*** Block opens ***
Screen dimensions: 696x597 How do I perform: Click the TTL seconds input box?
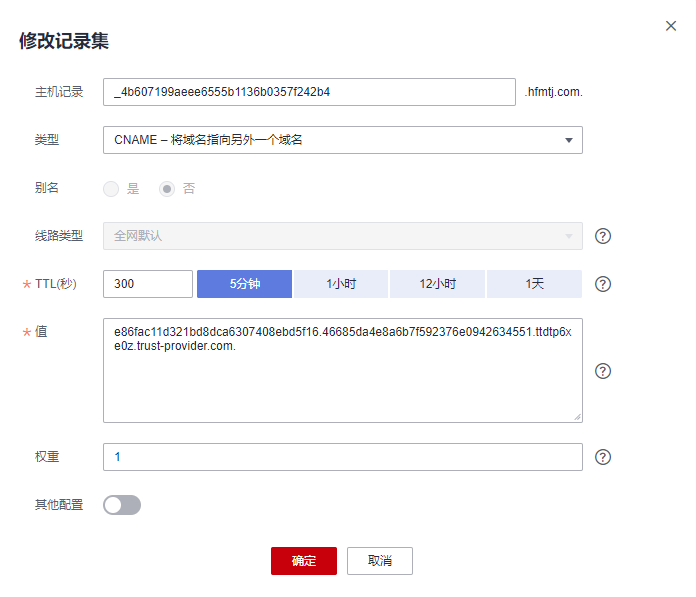(x=148, y=284)
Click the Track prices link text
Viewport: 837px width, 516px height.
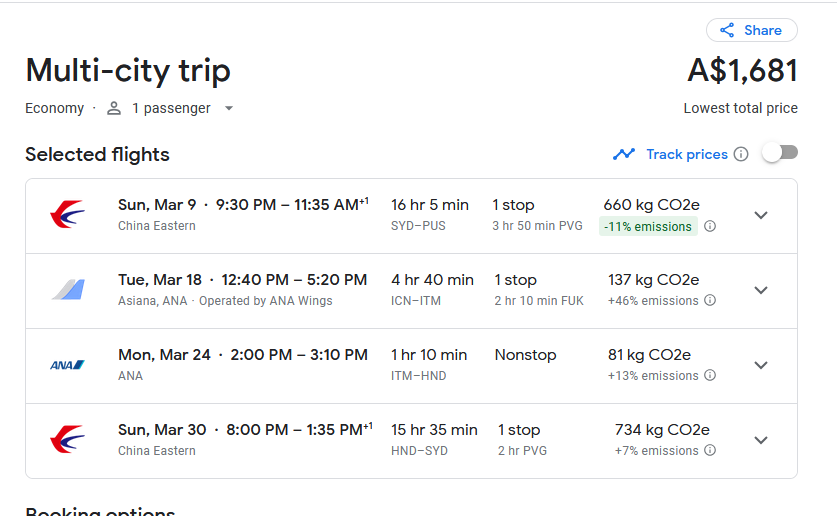click(687, 154)
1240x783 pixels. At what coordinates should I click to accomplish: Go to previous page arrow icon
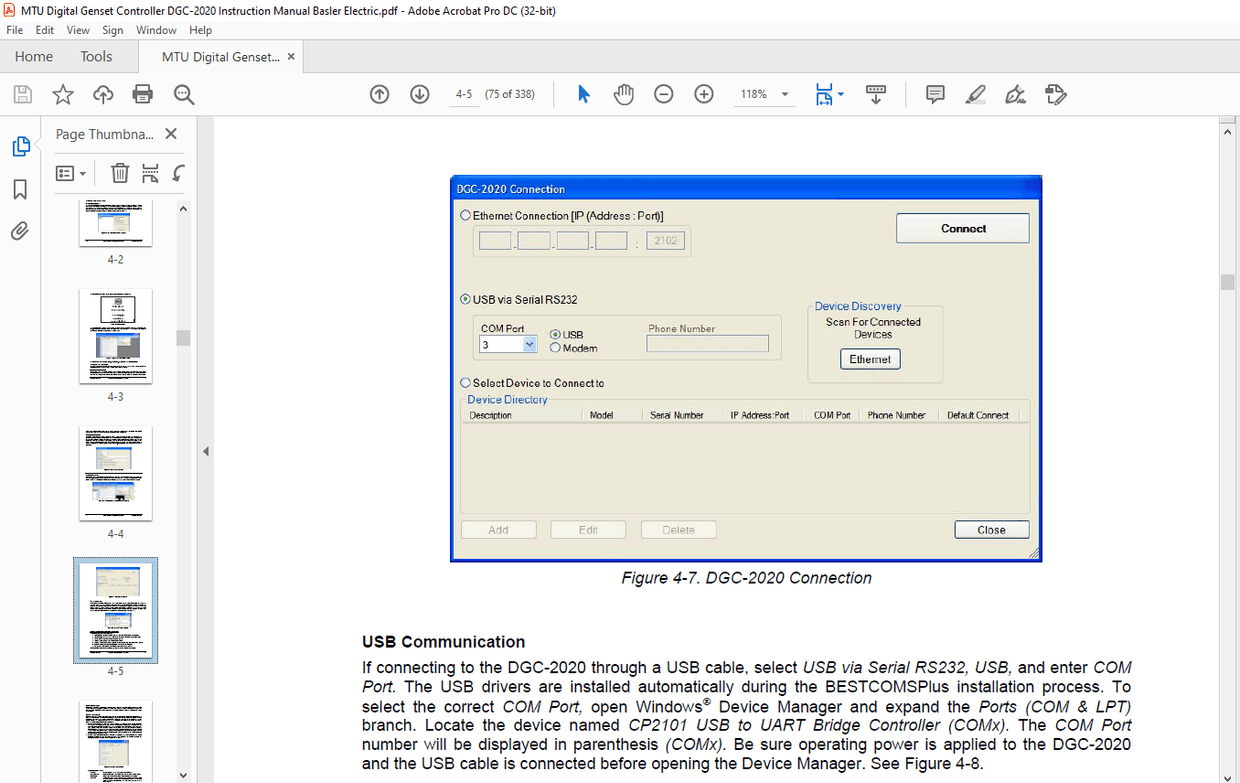379,94
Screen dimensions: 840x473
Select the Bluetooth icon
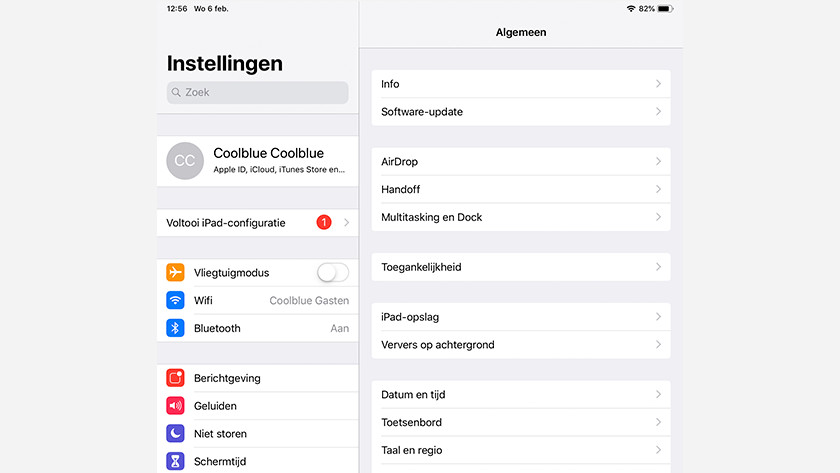tap(175, 328)
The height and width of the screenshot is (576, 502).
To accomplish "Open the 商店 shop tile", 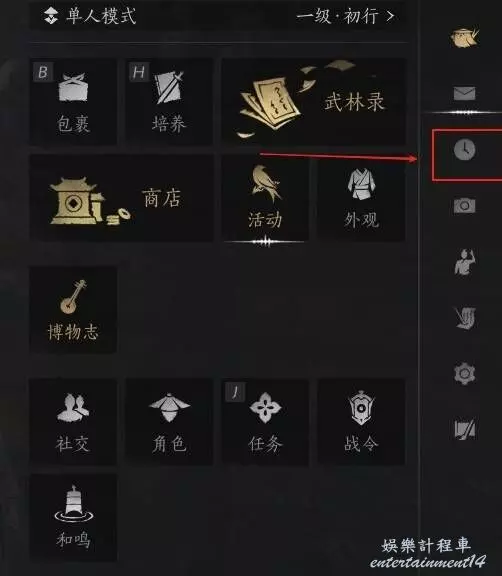I will click(121, 198).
*** Block closes ***
Retype only the lines above from the one with "Viewport: 837px width, 516px height." through the one with "The height and", exactly and with both ends. Images stay out.

## OUTPUT
Viewport: 837px width, 516px height.
click(687, 154)
1240x783 pixels. At what coordinates should I click to accomplish: Go to previous page arrow icon
379,94
Screen dimensions: 840x473
Select the Bluetooth icon
tap(175, 328)
The height and width of the screenshot is (576, 502).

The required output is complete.